Passage =>
◆ ◆ ◆ ◆ ◆
Paris Olympics media guidelines say terms like 'biological male' are 'dehumanizing'

Ahead of the Summer Olympics which will open in Paris next month, the International Olympic Committee (IOC) has released new "portrayal guidelines" for how Olympic-affiliated media and outside outlets should cover athletes, stating that terms like "biological male" or "biological female" are offensive.

In a section titled "Problematic Language," the IOC states that "harmful" terms to avoid include "born male," "born female," "Biologically male," "biologically male," "male-to-female (MtF)," "female-to-male (FtM)," "genetically male," and "genetically female."

The use of terms, the IOC said, "can be dehumanising and inaccurate when used to describe transgender sportspeople and athletes with sex variations. A person’s sex category is not assigned based on genetics alone and aspects of a person’s biology can be altered when they pursue gender-affirming medical care."

Instead, affiliated media is urged to use terms such as "girl/boy," "woman/man," "transgender girl/boy," "transgender woman/man," and "transgender person," stating that "it is always preferably to emphasize a person’s actual gender rather than potentially calling their identity into question by referring to the sex category that was registered on their original birth certificate."

The IOC also urged that phrases such as "identifies as," "he/she is a transgender," "sex change," "post-operative/surgery," and "transsexual" should be avoided.

Among "general good practices" the IOC said affiliated media should be mindful of, the committee said that these outlets should center "the voices and experiences of trans people in sport and athletes with sex variations in your communication or coverage, as much as possible."

The 33-page guide also stressed the importance of covering female athletes competing on the world stage. The committee said that women face a "lack of coverage" and highlighted that the highest-paid female athlete, tennis player Coco Gauff, is paid hundreds of millions of dollars less than the highest-paid male athlete, soccer player Cristiano Rolando.

"Sport is one of the most powerful platforms for promoting gender equality and empowering women and girls, and sports coverage is very influential in shaping gender norms and stereotypes," the IOC wrote.

The IOC added that the Olympic Games "are an incredible spotlight" and "a unique and powerful platform to showcase the universality and diversity of sport to people across the globe, and particularly to women in all their diversity and other members of minority groups, who are often discouraged from getting involved in sport due to not seeing themselves represented within the prevailing sports cultures and media."
◆ ◆ ◆ ◆ ◆
Information shown =>
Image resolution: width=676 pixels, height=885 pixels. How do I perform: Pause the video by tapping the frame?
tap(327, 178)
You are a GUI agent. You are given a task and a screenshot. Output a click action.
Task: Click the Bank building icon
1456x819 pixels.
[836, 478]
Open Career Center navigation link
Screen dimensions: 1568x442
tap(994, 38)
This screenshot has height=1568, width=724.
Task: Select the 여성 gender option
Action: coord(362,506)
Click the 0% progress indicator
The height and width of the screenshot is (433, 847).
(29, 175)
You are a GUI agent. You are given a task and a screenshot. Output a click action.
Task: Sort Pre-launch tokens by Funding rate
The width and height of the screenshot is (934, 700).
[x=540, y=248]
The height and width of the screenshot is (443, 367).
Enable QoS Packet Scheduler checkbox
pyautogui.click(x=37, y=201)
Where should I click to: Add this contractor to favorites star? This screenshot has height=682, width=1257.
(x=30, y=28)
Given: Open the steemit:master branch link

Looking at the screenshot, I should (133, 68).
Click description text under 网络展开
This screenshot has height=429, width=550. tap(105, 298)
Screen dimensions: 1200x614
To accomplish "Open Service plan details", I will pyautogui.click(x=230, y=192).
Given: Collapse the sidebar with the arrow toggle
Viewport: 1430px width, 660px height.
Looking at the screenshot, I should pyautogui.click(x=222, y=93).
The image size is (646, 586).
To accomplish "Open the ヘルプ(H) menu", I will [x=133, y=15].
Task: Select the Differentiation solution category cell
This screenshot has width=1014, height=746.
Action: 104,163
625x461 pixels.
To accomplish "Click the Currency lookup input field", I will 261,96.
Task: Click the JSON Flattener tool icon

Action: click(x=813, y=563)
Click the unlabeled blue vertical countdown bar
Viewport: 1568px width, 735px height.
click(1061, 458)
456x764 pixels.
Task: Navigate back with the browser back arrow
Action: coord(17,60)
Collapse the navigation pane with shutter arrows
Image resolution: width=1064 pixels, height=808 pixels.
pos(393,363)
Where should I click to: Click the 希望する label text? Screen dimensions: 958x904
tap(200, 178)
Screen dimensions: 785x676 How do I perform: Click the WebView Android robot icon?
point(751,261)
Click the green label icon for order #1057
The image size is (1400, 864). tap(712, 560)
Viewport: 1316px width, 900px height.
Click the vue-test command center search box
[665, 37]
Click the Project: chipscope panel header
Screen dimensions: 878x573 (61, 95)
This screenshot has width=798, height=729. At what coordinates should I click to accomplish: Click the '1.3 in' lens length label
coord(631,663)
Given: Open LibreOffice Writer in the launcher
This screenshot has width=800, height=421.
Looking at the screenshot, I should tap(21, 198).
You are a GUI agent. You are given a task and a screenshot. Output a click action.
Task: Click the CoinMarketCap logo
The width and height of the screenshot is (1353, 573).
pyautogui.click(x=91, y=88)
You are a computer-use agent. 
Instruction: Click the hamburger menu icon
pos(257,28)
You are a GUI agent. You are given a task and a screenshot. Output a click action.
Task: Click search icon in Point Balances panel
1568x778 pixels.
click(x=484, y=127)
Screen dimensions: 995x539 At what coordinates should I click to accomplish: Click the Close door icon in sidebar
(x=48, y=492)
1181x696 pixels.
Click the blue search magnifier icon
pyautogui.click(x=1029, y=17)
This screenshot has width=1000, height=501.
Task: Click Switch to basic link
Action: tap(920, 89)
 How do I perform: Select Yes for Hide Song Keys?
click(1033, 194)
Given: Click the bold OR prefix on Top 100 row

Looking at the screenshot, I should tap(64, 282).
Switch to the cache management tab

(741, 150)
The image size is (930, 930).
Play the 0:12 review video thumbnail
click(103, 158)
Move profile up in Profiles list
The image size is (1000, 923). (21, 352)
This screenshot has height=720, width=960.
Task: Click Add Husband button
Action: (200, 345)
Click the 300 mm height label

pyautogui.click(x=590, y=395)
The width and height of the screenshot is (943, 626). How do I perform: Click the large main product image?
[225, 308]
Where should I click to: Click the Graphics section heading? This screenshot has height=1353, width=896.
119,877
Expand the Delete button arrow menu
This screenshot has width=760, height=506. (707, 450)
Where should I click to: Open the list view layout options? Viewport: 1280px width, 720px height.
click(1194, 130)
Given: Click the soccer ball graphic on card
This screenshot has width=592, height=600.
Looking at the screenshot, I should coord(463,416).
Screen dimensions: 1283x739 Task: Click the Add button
◆ ◆ ◆ ◆ ◆
Using the information =>
1. Please explain why the article on the IOC media guidelines says terms such as "biologically male" should be avoided when describing transgender athletes. Answer in one to three sentences.
2. Rewrite the part of the article on the IOC media guidelines starting at "The 33-page guide" and ending at "player Cristiano Rolando.", replacing "stressed" with "emphasized".

Numbered responses =>
1. The IOC said such terms "can be dehumanising and inaccurate" when used for transgender sportspeople and athletes with sex variations. It explained that a person's sex category is not assigned based on genetics alone, and that aspects of a person's biology can be altered through gender-affirming medical care.

2.
The 33-page guide also emphasized the importance of covering female athletes competing on the world stage. The committee said that women face a "lack of coverage" and highlighted that the highest-paid female athlete, tennis player Coco Gauff, is paid hundreds of millions of dollars less than the highest-paid male athlete, soccer player Cristiano Rolando.